Seguramente sea Moreruela, en tierras zamoranas, el mejor punto de partida en ese camino de búsqueda. Aquí el Císter levantó la obra primera y señera de su presencia en España: el gran monasterio de Santa María. Su templo se concluyó en 1168, aún antes de las abadías de Claraval y Císter. Como casa madre de la Orden, gozó de un poder inmenso sobre cuerpos y espíritus, del que es fácil hacerse una idea con sólo contemplar sus restos. Quedan en pie algunas dependencias monásticas, como la sala capitular, y sobre todo el gran ábside de la iglesia, con su magnífica girola. Es una arquitectura monumental, de asombrosa perfección técnica por su gran complejidad, y al mismo tiempo severa de aspecto, debido a la desnudez decorativa, tan propia del Císter. En el exterior, la gran cabecera se articula mediante un juego de volúmenes escalonados que le dan un aspecto austero y majestuoso, resaltado aún más por la soledad que lo rodea. Las leyes desamortizadoras se encargaron de convertir este inigualable conjunto en el campo de sombra y silencio que es hoy. Aunque, quién sabe, puede que ahora resulte más impresionante. Al atardecer, cuando las cigüeñas ya miran sólo hacia el nido y la luz rojiza del sol agranda los huecos, las ruinas de Moreruela parecen más que nunca la plasmación perfecta del media vita in morte sumus. Por el verano, los campos que rodean el recinto se convierten en un mar de amapolas.

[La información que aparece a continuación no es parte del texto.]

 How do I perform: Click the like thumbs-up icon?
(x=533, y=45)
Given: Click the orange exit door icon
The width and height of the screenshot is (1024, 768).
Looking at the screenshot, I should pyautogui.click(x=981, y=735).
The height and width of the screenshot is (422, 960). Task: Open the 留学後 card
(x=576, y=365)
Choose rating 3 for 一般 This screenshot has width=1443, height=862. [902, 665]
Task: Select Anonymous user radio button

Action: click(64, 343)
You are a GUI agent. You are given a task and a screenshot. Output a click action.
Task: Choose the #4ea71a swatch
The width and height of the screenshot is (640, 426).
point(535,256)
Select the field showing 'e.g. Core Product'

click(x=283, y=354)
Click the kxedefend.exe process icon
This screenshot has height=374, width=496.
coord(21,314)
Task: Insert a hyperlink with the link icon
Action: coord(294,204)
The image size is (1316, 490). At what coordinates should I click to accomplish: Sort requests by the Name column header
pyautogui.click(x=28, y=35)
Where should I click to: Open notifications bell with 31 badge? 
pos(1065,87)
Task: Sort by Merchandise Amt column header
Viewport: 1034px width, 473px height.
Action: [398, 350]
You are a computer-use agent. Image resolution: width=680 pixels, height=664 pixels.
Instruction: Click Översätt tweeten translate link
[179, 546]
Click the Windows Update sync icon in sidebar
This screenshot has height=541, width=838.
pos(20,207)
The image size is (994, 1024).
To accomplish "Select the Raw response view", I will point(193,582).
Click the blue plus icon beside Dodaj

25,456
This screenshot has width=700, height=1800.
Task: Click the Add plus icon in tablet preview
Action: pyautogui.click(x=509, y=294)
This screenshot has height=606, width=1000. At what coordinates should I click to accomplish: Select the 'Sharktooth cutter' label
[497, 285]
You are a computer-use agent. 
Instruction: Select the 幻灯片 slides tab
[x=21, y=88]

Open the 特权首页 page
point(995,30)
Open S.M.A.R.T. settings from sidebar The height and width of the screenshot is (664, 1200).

San Pedro de Arlanza, en Burgos, puede ser otra sugerente parada. Allí, en un amplio claro junto al río, se encuentra lo que queda del gran monasterio que vivió días de gloria y poder. Luego, otra vez la Desamortización y la ruina. Y lo mismo en Veruela, Sandoval, Carracedo, Bonaval, Monsalud y otros muchos, cada uno con mil cosas que contar al visitante.